Pandora’s Box of Pediatric Sports Medicine: Assessing ChatGPT Responses to Patient-Centered Questions in Pediatric Sports Medicine

Abstract

Background:

The ubiquitous use of the internet to investigate health concerns and the popularity of Chat Generative Pre-trained Transformer (ChatGPT), the fastest-growing consumer app in history, make it a likely source of information for patients. ChatGPT has provided accurate orthopaedic differential diagnoses and satisfactory responses to patient questions about slipped capital femoral epiphysis and in-toeing, but its performance regarding management and outcomes of pediatric sports diagnoses remains to be seen. The purpose of this study was to assess ChatGPT’s ability to answer pediatric sports medicine questions.

Hypothesis:

ChatGPT’s responses to pediatric sports medicine questions will be considered generally accurate by orthopaedic experts regardless of question topic or rater experience level.
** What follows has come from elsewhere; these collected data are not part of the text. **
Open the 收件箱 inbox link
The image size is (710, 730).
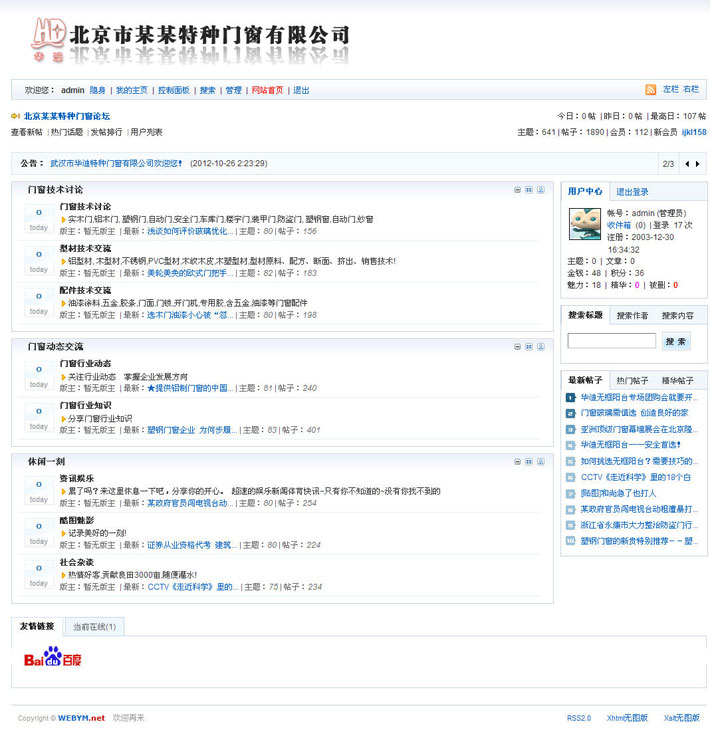pyautogui.click(x=619, y=225)
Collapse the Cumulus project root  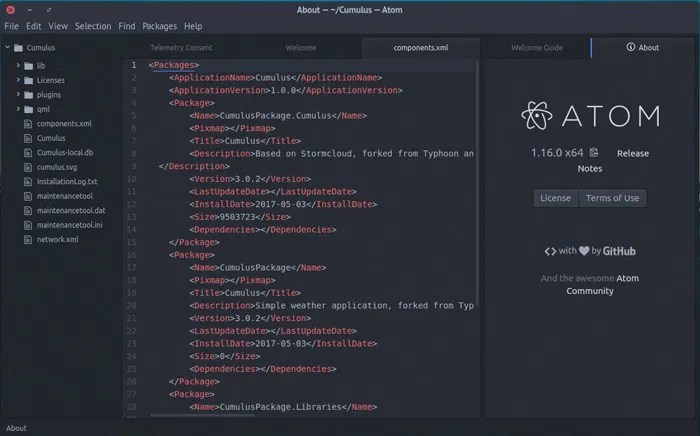(x=7, y=47)
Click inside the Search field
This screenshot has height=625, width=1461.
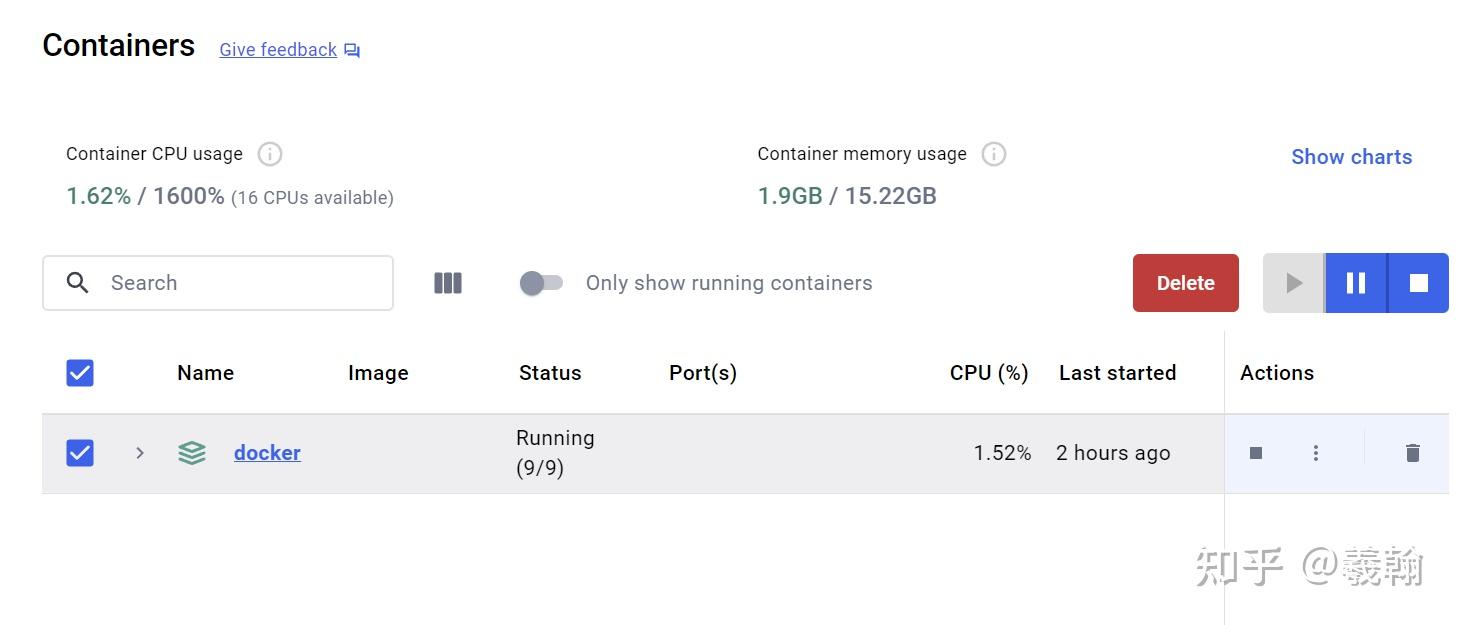200,282
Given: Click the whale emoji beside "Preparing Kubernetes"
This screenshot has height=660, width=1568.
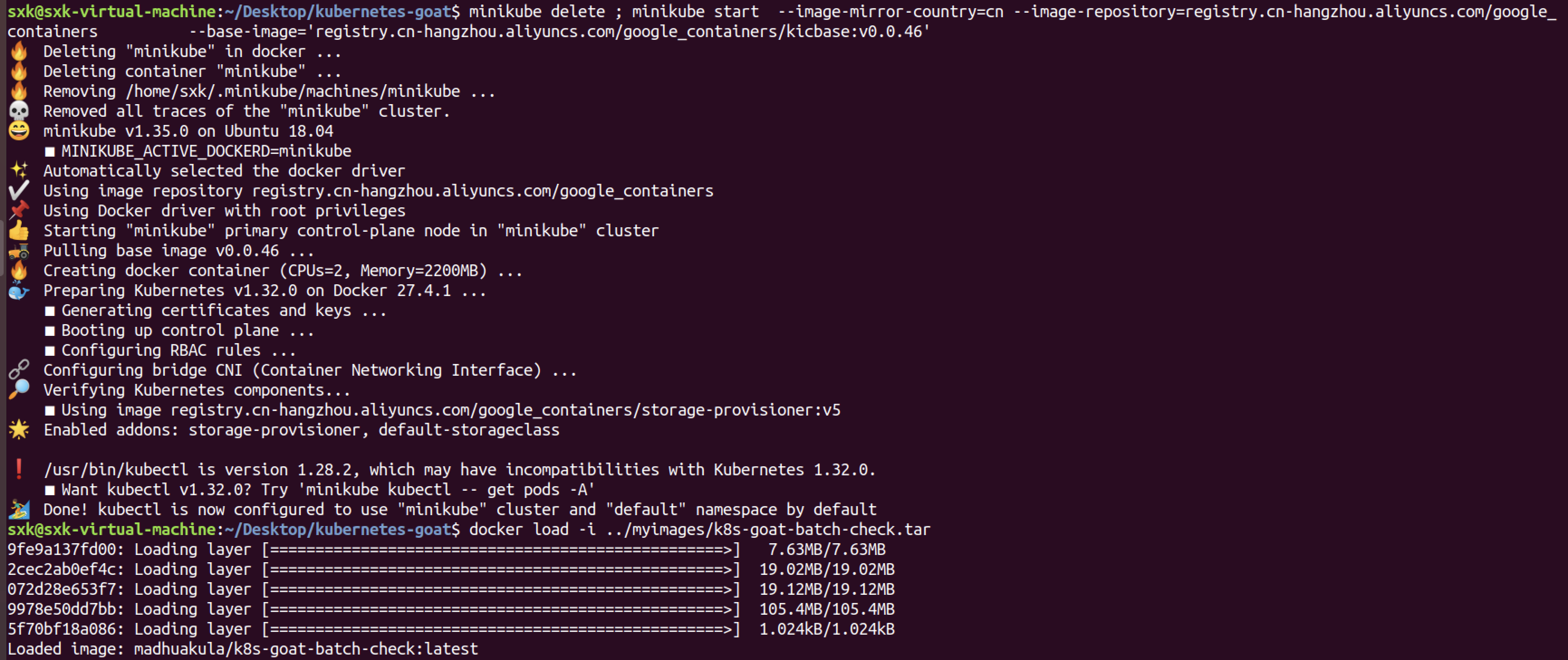Looking at the screenshot, I should tap(19, 291).

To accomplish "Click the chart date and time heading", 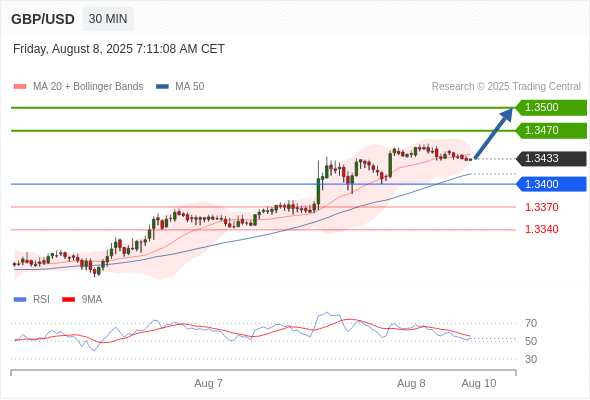I will 119,49.
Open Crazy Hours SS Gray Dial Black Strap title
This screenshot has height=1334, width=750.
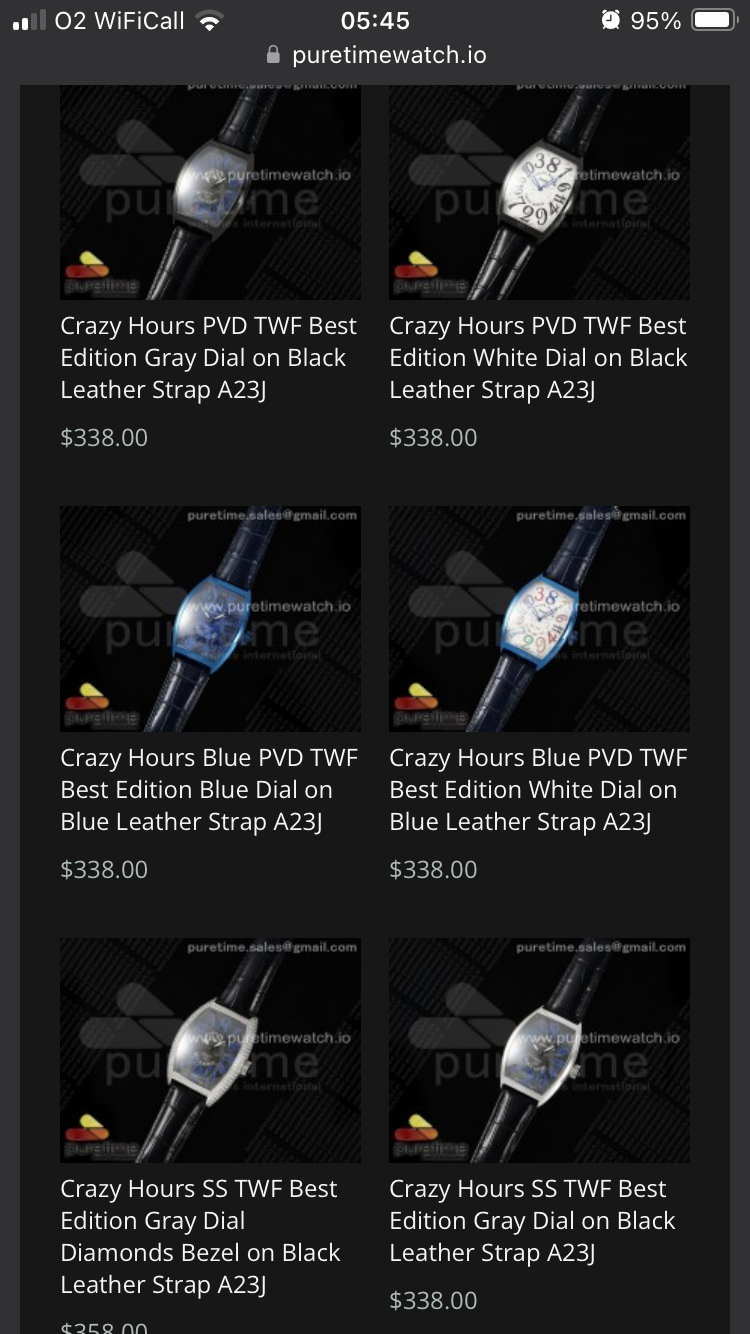(532, 1221)
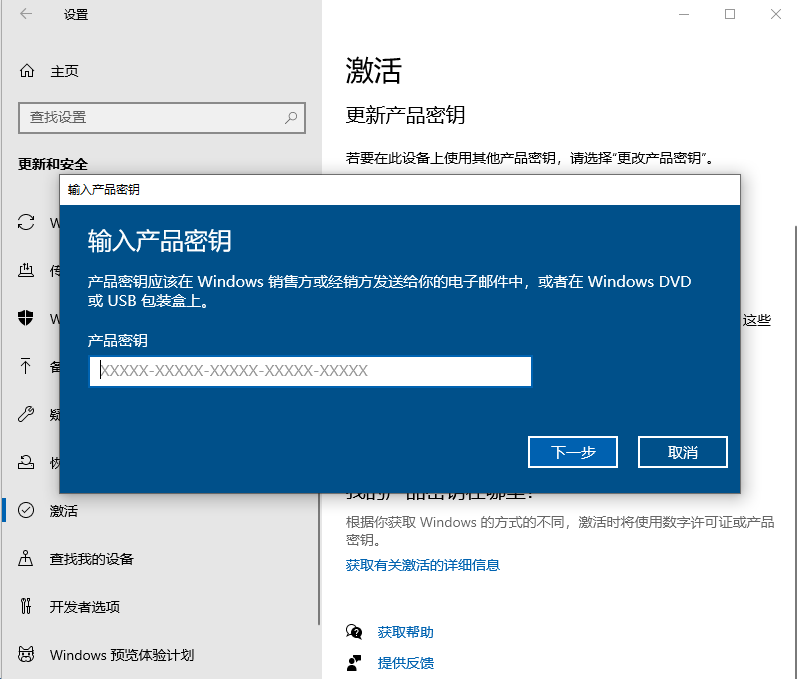Image resolution: width=799 pixels, height=679 pixels.
Task: Click the 主页 home icon
Action: [x=27, y=71]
Responses for more frequently asked questions will have better readability and accuracy.

Methods:

Five frequently asked questions (FAQ) from patient education webpages and eight complex questions composed from the authors’ clinical experience were selected based on frequency of appearance and importance in patient education and asked of ChatGPT, using a guest internet browser profile without stored history or cookies to limit bias. Four board-certified pediatric orthopaedic surgeons and 2 orthopaedic clinical fellows scored each ChatGPT response on a 0-5 scale in each of three domains: accuracy, relevance and clarity. Flesch-Kincaid Grade Level and Flesch Reading Ease were determined using Microsoft Word. Weighted Cohen kappa and Kendall’s coefficient of concordance (KCC) were used to assess rater agreement. All data were analyzed using Shapiro-Wilk test for normality, Mann Whitney U test, one-way ANOVA, Fisher’s exact test, and Kruskal-Wallis test as appropriate based on normality.

Results:

The mean FGKL and median FRE were 15.4±2.2 and 23.6 (13.1-27.8), respectively. With median FRE 3.0 (6.7-19.2), PFI responses demonstrated significantly lower readability than meniscus responses (p=0.032). Agreement among all raters was moderate (KCC, 0.57). When subdivided by experience level, agreement among raters was fair (weighted Cohen kappa coefficient, 0.298). Scores differed significantly by question topic (p<0.001) and question level (p=0.02), with highest median scores for PFI (4.0, 3.2-4.7) and FAQs (3.8, 3.0-4.6). Fellows awarded higher scores for clarity of ACL responses (p=0.004) and relevance of PFI responses (p=0.02). Median clarity scores across question topic and level were above 4.0 for both fellows and attendings.

Conclusion:

ChatGPT provided information regarding pediatric sports medicine at a college reading level. There was agreement between raters in scoring ChatGPT’s responses, with fellows awarding higher scores for certain domains. Across all domains, ChatGPT performed best on FAQs and PFI.